• [Trecho fornecido]

○ ○ ○ ○

A política
de cancelamento e discurso de ódio que se praticam atualmente na sociedade,
notadamente nas redes sociais, atinge sobretudo aos que expressam desejo
de pertencimento ou visibilidade ou cujas atividades profissionais
demandam interação com o público. Profissionais qualificados podem ser
vitimados por cancelamento em razão de fato alheio à sua atividade
laborativa. Vivenciamos a perda da função social da cidade, como espaço de
socialização e convivência. A cidade tornou-se virtual.
Nem sempre
quem promove discurso de ódio sabe o porquê o faz. Mais que o mal-estar da
civilização para a qual a cultura nos socializa, vivenciamos o mal-estar
nas interações difusas. O ponto de inflexão no Brasil foi registrado nas
Jornadas de junho de 2013. Aquelas manifestações que, no Rio de Janeiro,
perguntavam pelo corpo de Amarildo não podem ser interpretadas como um
movimento organizado da direita, que efetivamente tomou as ruas em momento
posterior. Desde quando a direita se ocuparia com o destino de um homem negro,
favelado e pobre morto pela política de extermínio que se implantou neste
Estado? As manifestações de junho de 2013 expressaram rejeição aos gastos com
os grandes eventos nos quais o povo não poderia ingressar. A precariedade nas
áreas da saúde, educação, saneamento, moradia e transporte coletivo foi o
combustível que fez propagar aquele incêndio. O mal-estar difuso foi agregado a
partir do surgimento das mídias sociais, que serviram para convocações de
simultâneas ou sucessivas aglomerações durante um mesmo dia. Aqueles que
se escondiam nos porões deixados pela ditadura empresarial-militar aproveitaram
o momento e saíram de suas cavernas.
A política
de cancelamento, discursos de ódio, mentiras, notícias falsas e fofocas
preexistem ao atual momento. O que as difere das fake News é a larga e
rápida difusão propiciada pelas redes sociais. A política do cancelamento
está relacionada à destruição de reputações, tal como o discurso de ódio está
relacionado ao linchamento físico, verbal ou noticioso outrora praticado,
também, pelas mídias corporativas. As plataformas digitais dão eco ao
discurso de ódio e aos cancelamentos e o mal-estar nas relações sociais são
campo fértil para tais ocorrências.
A formação
de grupos sociais, física ou virtualmente, a partir de afinidades propicia a
agregação, mas também a exclusão de quem não seja considerado apto a tal
inserção. O ser humano nasce indivíduo e se torna pessoa. Com a aquisição
de determinados atributos pessoais adquire status com os quais se relaciona
socialmente. A cultura do cancelamento implica na destruição do status com
o qual a pessoa se apresenta socialmente.

○ ○ ○ ○

• [Informações fornecidas]

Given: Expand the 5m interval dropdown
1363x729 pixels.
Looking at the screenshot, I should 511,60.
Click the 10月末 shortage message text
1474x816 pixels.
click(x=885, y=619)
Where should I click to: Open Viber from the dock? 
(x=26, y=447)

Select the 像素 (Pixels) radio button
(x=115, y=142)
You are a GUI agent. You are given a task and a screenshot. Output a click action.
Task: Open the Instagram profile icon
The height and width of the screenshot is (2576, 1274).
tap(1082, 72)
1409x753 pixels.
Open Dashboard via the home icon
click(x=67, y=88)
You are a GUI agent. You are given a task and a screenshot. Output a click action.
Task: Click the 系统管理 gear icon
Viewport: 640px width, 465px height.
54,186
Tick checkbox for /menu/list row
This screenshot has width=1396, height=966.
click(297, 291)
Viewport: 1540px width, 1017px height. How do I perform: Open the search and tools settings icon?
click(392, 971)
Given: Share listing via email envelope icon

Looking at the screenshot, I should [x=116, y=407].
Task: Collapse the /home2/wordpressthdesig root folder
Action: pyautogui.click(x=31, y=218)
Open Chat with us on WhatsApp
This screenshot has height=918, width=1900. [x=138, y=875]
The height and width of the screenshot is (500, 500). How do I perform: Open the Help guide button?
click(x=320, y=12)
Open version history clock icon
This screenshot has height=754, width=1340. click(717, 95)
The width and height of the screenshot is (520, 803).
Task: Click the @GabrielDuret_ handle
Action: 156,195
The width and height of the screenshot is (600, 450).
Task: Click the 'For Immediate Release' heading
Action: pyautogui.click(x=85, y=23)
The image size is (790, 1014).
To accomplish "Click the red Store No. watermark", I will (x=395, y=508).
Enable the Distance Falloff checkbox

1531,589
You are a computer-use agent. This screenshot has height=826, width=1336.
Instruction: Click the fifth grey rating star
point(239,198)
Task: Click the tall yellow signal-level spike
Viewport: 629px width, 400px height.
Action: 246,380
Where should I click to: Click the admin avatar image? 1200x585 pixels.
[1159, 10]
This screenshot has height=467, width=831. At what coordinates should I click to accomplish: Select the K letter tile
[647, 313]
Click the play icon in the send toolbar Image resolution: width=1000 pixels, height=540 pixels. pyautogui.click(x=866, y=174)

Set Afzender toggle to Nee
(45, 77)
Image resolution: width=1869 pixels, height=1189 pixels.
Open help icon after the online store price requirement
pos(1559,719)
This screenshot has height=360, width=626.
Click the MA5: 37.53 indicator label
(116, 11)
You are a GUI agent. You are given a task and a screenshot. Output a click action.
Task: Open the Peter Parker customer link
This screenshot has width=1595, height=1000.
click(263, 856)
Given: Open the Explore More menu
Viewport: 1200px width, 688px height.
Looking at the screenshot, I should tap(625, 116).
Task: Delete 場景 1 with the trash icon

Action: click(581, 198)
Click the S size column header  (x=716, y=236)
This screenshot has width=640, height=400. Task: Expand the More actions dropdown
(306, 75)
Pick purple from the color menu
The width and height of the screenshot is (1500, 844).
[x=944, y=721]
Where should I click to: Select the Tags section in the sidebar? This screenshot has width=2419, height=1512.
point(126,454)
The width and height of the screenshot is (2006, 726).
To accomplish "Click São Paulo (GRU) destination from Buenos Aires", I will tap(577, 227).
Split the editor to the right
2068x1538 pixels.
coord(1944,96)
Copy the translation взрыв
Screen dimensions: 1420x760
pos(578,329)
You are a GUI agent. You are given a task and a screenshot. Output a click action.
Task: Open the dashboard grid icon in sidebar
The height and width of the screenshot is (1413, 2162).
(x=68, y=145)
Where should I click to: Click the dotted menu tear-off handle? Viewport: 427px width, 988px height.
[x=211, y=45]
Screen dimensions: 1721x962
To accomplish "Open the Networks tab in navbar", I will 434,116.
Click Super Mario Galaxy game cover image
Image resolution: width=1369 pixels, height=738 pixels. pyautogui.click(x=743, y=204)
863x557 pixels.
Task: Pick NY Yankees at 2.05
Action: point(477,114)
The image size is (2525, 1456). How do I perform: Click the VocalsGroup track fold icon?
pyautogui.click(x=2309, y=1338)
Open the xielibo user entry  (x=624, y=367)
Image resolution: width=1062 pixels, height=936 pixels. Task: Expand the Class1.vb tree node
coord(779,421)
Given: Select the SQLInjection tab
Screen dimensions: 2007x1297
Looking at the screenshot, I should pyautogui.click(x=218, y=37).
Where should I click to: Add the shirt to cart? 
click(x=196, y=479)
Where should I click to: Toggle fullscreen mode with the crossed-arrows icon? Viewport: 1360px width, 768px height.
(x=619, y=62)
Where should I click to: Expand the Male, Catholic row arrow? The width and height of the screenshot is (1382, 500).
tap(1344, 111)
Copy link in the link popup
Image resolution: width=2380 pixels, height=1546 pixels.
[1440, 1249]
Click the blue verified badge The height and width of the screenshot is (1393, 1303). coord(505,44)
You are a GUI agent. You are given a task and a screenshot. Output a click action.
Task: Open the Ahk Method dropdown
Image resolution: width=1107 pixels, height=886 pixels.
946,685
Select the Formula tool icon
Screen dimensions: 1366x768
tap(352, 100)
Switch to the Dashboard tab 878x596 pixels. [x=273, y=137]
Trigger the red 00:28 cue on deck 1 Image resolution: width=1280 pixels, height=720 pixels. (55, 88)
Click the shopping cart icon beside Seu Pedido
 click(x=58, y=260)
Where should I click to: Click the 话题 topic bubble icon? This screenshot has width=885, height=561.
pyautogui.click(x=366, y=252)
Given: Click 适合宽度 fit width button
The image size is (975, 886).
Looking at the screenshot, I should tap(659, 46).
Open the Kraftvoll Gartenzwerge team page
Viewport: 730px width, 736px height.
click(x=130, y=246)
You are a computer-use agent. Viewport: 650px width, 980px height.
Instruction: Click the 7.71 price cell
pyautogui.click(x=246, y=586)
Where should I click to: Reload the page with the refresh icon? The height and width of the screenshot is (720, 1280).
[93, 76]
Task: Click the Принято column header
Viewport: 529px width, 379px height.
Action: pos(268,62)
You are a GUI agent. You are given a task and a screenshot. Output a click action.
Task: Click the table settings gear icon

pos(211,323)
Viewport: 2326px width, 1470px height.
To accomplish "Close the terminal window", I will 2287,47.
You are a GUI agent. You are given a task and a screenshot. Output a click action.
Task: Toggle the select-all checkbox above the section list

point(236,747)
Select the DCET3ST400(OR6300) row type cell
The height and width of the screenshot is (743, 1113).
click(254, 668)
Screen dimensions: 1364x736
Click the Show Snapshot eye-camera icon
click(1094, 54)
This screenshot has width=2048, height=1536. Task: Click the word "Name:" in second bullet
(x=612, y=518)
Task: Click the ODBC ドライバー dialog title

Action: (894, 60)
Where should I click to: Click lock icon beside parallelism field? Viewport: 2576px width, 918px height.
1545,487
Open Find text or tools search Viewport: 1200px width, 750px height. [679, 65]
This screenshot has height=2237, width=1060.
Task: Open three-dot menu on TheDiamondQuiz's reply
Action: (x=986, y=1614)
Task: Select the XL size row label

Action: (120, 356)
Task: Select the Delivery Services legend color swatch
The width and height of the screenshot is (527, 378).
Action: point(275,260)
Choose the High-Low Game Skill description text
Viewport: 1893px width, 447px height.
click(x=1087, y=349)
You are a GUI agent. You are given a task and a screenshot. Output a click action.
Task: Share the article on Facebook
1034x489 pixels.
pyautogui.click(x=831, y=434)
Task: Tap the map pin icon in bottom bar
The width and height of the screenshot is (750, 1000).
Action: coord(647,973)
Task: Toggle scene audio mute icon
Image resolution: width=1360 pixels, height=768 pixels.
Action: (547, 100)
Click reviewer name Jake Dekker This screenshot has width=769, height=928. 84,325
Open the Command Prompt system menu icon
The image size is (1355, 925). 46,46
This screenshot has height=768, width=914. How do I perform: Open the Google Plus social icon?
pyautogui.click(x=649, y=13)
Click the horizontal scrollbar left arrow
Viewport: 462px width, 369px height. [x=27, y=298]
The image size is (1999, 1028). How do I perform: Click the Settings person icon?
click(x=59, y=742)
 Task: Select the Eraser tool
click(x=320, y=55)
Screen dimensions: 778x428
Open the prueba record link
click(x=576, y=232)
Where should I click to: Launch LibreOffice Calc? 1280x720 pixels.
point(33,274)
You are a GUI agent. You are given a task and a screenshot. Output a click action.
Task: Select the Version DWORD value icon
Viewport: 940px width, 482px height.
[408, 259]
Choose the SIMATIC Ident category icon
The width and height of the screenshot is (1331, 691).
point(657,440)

○ ○ ○ ○

• [Exercício proposto A] De acordo com o trecho sobre a cultura do cancelamento, em que acontecimento foi registrado o ponto de inflexão no Brasil?
• [Exercício proposto B] Dê prosseguimento ao trecho sobre a cultura do cancelamento a partir do ponto em que ele termina.

• [Resposta do exercício A] Nas Jornadas de junho de 2013.

• [Resposta do exercício B]
Vivemos em
praças digitais que nos expõem a tribunais virtuais nas redes sociais, num
processo de digitalização das relações e até em processo que se denomina
metaverso. Metaverso expressa a confusão entre o real e o virtual, sem
grande possibilidade de distinção entre um e outro. Mais que os cancelamentos
com índices de rejeição, perdimento de seguidores em plataformas digitais,
temos a transmudação da cultura do cancelamento em discursos de ódio com
ameaças à integridade física ou à vida de pessoas,
extensivo a amigos e familiares.
O discurso
de ódio e a cultura do cancelamento causam danos psicológicos e físicos, na
medida em que impõem sofrimentos, dores, angústia e no plano econômico
distratos de contratos e desfazimento de relações jurídicas estabelecidas.
O cancelamento implica na ação de boicotar uma pessoa dentro de uma comunidade
ou grupo social. Cancelar é negar o direito de uma pessoa ao pertencimento
a um determinado grupo, deslegitimando-a; é conduta excludente. Busca-se
negar o direito de pertencimento. O extremo do cancelamento é a política de
extermínio de pretos e pobres na periferia, antes excluídos do conceito de
pessoas humanas. O cancelamento virtual é uma forma de justiçamento, tal
como o são os linchamentos e execuções sumárias.
Numa
sociedade cada vez mais mediada pelas plataformas digitais e pelas redes nelas
estabelecidas, os linchamentos morais podem – com facilidade – se
transformar em violência física, com risco à própria vida dos cancelados.
Um coach, famoso por suas mentiras, nesta semana, promoveu discurso contra
jornalistas de uma emissora de televisão, tornando-os alvo de seus
seguidores. Os jornalistas estão andando sob escolta. Não se
pode confundir a liberdade de expressão com o incitamento a crime. Ainda
que o famoso coach não tenha ordenado dano físico aos jornalistas, seu
discurso de ódio propiciou tal efeito, pois seus seguidores passaram a
ameaçar os jornalistas.
Os
perigosos sentimentos coletivos da massa se expressam tal como os gritos do
incentivador da barbárie. O discurso de ódio se traduz em excesso na
liberdade de expressão, causador de danos e sujeita o incitador
à responsabilização. O excesso na manifestação do pensamento é abuso de
direito. A responsabilização, além da esfera civil, pode igualmente
ser buscada na esfera penal, seja contra quem pratique o dano ou a quem
o incitou. Afinal, quem de qualquer forma concorre para o crime incide nas
penas a ele cominadas.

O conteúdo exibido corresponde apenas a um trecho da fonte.